EXTRACT TO READ:
Today, the key is to act like a marketer.
The most successful professionals invest in their personal and company brands and actively engage with through branded content and influential communication, keeping their goals top of mind when it’s time to switch jobs. As a result, they’re able to capitalize on new opportunities and deepen existing relationships – and steadily grow their businesses.
What is a brand and why is it important to have one?
Your brand is the sum of all the experiences others have with you. It’s built from many things: your track record, your relationships, and your approach. It includes your industry, company, and role knowledge. The stronger your brand is, the easier it is for clients and candidates to say “YES!”
Create a personal brand
It all starts with your LinkedIn profile. Viewing member profiles is the #1 activity on LinkedIn, so it’s likely that your profile may be the first place others go to research information on you and your background. Your profile offers them a snapshot of who you are and insight into how you can be of service. So it’s important to showcase your professional knowledge, capabilities, and achievements.
Here are some tips to separate yourself from the pack:
Enhance your profile
- Engaging, friendly professional photo: Profiles with a photo are 21x more likely to be viewed.*
- Descriptive headline: Your headline appears in search results, so make sure it’s clear. You can go beyond your title or role. What would stand out to a potential client?
- Essential links: Include links to your firm’s website, LinkedIn Company Page, and anywhere else a client can go to learn more.
- Killer summary: Overinvest in your summary. Use the first person. Give clients insight into your experience, success, and why they would want to work with you.
Include contact information
Add a handle, such as one for Skype or Google Hangouts. These are an easy way to communicate and send quick notes, rather than sending emails they may never see. And, if you add your professional Twitter handle to your profile, you can share LinkedIn updates on Twitter as well.
Add rich media
Showcase your achievements and your company’s capabilities. Upload links to videos about your culture, articles about your accomplishments, presentations you’ve put together, blog posts, and more. Consider recording a short video introducing yourself: who you are, who your audience is, and what industry trends might be affecting the public.
Ask for recommendations from your peers, managers, and coworkers. This helps build your credibility and gives visitors a sense of what it’s like to work with you. Think about it: If a VP-level client gives you a recommendation, other VPs will see that you’re a recommended source and it could very well increase your chance of winning.
There are two professions that dominate LinkedIn: Sales and Recruiting. How is one to handle the massive influx of invites, and what can you get out of it?
As a member of the staffing and recruiting industry, I see LinkedIn as a network of peers. For those who work in ancillary industries, I can think of three major reasons why it’s a good idea to accept invites from recruiters on LinkedIn.
Note: This is from my general experience. Your personal experience may vary, and as always – proceed with caution as not all invites have good intentions. Use your best judgment. However, as an active LinkedIn user for many years, I can speak to the incredible environment and opportunity created by LinkedIn. Let’s get started.
You grow your own network and become visible to more people.
By the nature of their profession, recruiters are typically very well connected. They leverage their countless happy hours, morning meetings, and conference calls by bridging your networks. You are inherently limited in your ability to network yourself, and you never know when you’ll get a LinkedIn InMail with a job opportunity. It never hurts to keep your options open. You don’t have to reach out, and it may be weeks, months, or years until you officially connect in person or over the phone.
You can build a relationship with them so they know what you are looking for and can help you find the next role.

RECORDED DATA:
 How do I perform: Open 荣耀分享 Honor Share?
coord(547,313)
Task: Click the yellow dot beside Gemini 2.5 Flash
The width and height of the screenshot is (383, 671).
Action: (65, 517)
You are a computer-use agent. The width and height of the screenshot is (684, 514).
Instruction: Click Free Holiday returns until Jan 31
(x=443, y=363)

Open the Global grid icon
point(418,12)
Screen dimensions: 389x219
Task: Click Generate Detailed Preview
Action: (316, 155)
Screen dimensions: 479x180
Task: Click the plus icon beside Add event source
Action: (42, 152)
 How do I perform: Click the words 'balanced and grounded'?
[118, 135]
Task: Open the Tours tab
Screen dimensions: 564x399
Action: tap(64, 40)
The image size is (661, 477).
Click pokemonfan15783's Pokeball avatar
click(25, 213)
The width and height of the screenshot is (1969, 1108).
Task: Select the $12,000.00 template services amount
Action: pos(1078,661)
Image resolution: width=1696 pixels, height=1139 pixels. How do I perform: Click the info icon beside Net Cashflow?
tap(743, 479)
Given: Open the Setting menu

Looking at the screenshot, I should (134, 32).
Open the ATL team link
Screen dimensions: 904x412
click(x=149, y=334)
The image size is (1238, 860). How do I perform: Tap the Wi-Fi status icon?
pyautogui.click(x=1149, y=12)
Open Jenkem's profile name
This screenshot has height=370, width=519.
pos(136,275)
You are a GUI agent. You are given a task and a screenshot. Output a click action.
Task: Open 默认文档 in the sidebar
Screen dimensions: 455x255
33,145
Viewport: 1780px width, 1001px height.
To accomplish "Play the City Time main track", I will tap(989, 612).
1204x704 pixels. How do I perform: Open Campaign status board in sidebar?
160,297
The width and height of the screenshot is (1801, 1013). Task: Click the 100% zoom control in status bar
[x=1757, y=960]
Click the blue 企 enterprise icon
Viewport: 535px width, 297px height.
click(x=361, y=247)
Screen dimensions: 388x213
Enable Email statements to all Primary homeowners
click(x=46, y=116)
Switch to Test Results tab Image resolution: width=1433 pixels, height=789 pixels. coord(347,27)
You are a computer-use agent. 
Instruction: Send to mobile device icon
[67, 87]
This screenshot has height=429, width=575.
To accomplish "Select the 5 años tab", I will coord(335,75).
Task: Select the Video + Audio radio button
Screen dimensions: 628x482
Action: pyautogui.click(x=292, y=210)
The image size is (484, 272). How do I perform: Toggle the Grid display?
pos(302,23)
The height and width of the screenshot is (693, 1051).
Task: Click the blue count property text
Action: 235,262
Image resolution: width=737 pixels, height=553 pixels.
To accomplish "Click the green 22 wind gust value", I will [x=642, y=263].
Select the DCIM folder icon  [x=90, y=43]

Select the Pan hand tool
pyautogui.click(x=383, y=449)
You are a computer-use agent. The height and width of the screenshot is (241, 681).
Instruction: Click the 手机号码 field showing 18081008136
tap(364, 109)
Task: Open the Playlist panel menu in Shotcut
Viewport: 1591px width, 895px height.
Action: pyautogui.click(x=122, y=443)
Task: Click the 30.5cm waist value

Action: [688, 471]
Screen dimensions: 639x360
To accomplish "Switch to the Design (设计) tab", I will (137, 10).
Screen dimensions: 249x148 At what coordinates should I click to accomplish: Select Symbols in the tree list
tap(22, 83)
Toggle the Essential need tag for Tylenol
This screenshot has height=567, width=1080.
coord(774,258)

DIRECTIVES:
A. Answer these questions from the LinkedIn branding text:
(i) How many times more likely are profiles with a photo to be viewed?
(ii) What does the text name as the #1 activity on LinkedIn?
(iii) Which two professions does it say dominate LinkedIn?
B. Please carry the LinkedIn branding text forward from its final sentence.

THE RESPONSES:
A.
(i) 21 times (21x).
(ii) Viewing member profiles.
(iii) Sales and Recruiting.

B.
So you’re looking for a new job? There are many reasons to reach out and take that first step to connect with a recruiter. If you wait until you’ job hunting, you’ll likely be at a disadvantage. The best option is to start a relationship early on. This will indicate that you’re already committed to a company. More importantly, don’t let the fact that you’re currently employed detract from the possibility of future opportunities. Reaching out today is better than reaching out in six months when you’ve already decided to leave, or worse – you’ve been laid off.
It will help you stay up-to-date with new roles in your particular industry.
Career paths change over time. Job titles change. Job requirements are modified to include new technologies and tools. One of the best ways to ensure career insulation is to constantly be aware of how your industry – including your company and competitors – is evolving in terms of how they view your job and what’s required or expected in new hires. Even veteran or senior roles may require new methodologies that, regardless how accepted it is within current applicants, will ensure that you stand out if you identify it as a key marker on your own resume.
Now, this is not to say that every recruiter has your best interests in mind. Rarely will you have that perfect connection that occurs when someone reaches out right as you’re exiting your current contract or employer relationship. You will surely begin to receive more messages, and when it turns to spam, LinkedIn helps you flag those individuals who take advantage.
The best thing to do is to connect with a recruiter that is aligned with your location and industry. Use this as an opportunity to grow your network. The right recruiters can be very useful for your career.
Are you sleeping on these valuable recruitment metrics? Check out these three underrated recruitment metrics and why they can help your agency.
Every recruitment agency has a hidden hub of valuable information with the power to transform its business—recruitment data. However, for a variety of excuses—competing priorities, a lack of reporting capabilities, or the reporting intimidation factor—many agencies don’t harness this data. Specifically, many useful and valuable metrics go completely unreported.
What do recruitment agencies track? Gross margin and customer satisfaction—recruitment pros rank these two metrics as the most important indicators of business health and performance, respectively. But there’s a lot of other great metrics that can be important indicators of your business’ performance, profitability, and future. Here are three metrics you may not be tracking but should.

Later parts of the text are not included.